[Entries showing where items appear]

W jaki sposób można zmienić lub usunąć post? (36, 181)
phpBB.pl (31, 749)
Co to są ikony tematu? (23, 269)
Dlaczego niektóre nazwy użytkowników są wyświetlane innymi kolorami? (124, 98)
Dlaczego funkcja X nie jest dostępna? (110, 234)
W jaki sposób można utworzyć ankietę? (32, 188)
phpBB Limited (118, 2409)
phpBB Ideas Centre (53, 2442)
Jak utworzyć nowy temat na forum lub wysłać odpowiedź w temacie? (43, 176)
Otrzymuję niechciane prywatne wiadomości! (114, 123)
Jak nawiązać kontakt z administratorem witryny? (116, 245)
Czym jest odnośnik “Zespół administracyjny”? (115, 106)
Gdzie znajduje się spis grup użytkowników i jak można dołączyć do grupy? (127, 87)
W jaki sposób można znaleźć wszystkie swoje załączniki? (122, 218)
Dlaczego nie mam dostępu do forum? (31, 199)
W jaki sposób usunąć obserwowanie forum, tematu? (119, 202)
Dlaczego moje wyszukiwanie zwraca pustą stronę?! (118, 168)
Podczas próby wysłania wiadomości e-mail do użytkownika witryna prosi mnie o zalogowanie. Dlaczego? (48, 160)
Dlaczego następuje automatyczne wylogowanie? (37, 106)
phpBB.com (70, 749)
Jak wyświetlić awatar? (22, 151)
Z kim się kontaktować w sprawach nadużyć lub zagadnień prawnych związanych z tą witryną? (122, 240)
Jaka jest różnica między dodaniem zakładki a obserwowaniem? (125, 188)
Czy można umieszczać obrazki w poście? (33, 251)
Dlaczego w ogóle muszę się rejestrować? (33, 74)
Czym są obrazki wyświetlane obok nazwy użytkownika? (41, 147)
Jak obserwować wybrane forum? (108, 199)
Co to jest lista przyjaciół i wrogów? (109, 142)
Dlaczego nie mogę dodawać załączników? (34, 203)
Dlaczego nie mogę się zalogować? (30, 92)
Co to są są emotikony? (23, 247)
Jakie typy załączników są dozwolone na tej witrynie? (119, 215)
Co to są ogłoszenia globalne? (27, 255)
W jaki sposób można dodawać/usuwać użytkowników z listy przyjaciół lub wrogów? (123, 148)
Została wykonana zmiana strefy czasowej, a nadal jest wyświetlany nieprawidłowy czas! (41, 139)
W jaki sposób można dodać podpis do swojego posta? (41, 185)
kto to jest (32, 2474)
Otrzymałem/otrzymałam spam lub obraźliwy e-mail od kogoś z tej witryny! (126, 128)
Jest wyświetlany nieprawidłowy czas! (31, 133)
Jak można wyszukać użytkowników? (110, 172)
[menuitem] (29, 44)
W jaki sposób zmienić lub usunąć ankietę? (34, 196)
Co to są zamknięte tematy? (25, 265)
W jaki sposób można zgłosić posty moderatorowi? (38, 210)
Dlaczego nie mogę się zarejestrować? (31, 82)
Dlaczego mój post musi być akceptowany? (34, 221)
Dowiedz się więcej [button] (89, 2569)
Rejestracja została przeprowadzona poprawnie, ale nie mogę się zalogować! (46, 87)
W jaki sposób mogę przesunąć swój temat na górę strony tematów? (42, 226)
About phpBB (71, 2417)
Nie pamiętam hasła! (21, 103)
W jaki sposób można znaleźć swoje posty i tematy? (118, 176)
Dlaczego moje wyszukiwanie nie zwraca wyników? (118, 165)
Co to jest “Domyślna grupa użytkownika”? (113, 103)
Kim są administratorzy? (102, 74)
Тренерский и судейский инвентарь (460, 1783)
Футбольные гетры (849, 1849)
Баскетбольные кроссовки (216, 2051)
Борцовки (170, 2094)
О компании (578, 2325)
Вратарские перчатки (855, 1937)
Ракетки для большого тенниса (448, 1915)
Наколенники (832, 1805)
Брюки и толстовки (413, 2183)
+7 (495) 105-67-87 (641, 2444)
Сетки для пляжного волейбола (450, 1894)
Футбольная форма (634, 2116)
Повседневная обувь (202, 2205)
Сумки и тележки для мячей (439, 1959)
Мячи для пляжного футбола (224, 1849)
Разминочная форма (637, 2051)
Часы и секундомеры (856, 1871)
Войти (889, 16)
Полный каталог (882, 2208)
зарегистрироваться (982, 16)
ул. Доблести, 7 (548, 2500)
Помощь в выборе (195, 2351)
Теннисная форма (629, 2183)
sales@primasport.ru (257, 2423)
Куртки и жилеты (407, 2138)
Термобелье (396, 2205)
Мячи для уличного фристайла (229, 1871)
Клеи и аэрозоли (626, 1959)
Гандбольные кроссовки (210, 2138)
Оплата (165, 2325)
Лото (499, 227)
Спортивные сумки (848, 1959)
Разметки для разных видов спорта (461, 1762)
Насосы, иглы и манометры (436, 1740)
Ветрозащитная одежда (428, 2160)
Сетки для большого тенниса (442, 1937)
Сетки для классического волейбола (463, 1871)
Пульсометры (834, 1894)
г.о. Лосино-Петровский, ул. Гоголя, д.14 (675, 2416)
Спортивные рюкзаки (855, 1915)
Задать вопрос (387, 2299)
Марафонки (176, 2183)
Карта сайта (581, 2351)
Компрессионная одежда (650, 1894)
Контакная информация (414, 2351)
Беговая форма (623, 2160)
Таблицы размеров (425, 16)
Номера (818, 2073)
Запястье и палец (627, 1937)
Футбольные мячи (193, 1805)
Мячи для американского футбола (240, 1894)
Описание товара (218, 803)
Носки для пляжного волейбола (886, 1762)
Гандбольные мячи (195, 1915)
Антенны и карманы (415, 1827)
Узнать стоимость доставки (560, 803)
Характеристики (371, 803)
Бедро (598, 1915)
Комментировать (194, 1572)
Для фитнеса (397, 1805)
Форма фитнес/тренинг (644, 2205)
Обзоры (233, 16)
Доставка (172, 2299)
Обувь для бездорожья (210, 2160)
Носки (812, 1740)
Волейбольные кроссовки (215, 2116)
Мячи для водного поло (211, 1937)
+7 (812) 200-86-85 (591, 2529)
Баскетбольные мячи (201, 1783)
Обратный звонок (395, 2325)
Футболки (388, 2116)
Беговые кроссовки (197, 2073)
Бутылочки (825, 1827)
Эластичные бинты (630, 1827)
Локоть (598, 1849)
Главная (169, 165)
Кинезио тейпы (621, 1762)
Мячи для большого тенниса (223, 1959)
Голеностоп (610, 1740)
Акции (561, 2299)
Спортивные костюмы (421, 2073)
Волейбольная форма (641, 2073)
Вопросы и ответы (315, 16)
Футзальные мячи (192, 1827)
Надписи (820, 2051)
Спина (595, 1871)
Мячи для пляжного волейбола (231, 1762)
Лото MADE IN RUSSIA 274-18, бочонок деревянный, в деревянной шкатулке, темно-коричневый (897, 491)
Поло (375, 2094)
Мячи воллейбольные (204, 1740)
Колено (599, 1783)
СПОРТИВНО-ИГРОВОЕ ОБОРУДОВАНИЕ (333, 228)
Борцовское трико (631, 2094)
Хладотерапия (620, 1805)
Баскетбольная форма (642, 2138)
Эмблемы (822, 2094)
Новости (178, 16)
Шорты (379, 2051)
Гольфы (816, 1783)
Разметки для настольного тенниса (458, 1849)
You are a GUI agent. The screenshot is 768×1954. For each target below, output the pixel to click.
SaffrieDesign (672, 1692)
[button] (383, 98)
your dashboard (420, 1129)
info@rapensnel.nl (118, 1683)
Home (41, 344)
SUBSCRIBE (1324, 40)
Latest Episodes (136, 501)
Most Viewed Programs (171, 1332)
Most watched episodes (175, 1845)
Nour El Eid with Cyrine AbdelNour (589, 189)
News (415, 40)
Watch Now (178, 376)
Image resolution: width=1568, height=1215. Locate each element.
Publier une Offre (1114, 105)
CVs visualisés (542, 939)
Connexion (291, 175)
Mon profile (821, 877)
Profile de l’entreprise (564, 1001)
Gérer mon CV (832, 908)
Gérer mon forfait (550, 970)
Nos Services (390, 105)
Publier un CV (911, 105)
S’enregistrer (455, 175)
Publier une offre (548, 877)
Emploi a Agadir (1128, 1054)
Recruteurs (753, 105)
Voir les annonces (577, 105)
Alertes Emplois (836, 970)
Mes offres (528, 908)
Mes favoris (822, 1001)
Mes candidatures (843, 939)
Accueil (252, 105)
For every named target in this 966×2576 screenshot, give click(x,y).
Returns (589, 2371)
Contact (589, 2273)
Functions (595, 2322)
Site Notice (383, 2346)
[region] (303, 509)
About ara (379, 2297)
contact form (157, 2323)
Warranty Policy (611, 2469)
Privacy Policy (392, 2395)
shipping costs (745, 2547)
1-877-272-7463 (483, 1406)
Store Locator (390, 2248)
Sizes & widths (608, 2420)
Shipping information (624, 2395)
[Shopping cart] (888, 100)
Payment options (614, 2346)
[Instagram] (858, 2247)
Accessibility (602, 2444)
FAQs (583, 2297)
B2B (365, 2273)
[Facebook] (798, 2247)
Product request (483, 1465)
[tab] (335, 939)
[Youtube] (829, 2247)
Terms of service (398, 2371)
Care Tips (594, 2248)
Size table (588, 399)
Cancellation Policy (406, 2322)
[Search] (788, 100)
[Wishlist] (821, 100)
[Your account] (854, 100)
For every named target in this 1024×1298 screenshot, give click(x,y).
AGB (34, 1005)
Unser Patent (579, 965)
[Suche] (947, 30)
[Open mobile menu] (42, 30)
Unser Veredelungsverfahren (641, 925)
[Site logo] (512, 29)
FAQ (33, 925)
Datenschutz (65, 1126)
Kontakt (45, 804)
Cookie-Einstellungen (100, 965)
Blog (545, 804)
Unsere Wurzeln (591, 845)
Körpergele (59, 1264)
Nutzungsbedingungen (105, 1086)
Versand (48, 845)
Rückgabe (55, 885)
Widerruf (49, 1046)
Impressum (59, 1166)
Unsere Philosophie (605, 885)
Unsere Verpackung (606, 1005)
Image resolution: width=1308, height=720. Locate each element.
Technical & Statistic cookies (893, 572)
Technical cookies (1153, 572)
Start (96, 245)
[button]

Description of the task:
Count the lines in the listing that contain the string "dodawać", treating uppercase and lowercase as different, and reply with only that number.

Task result:
2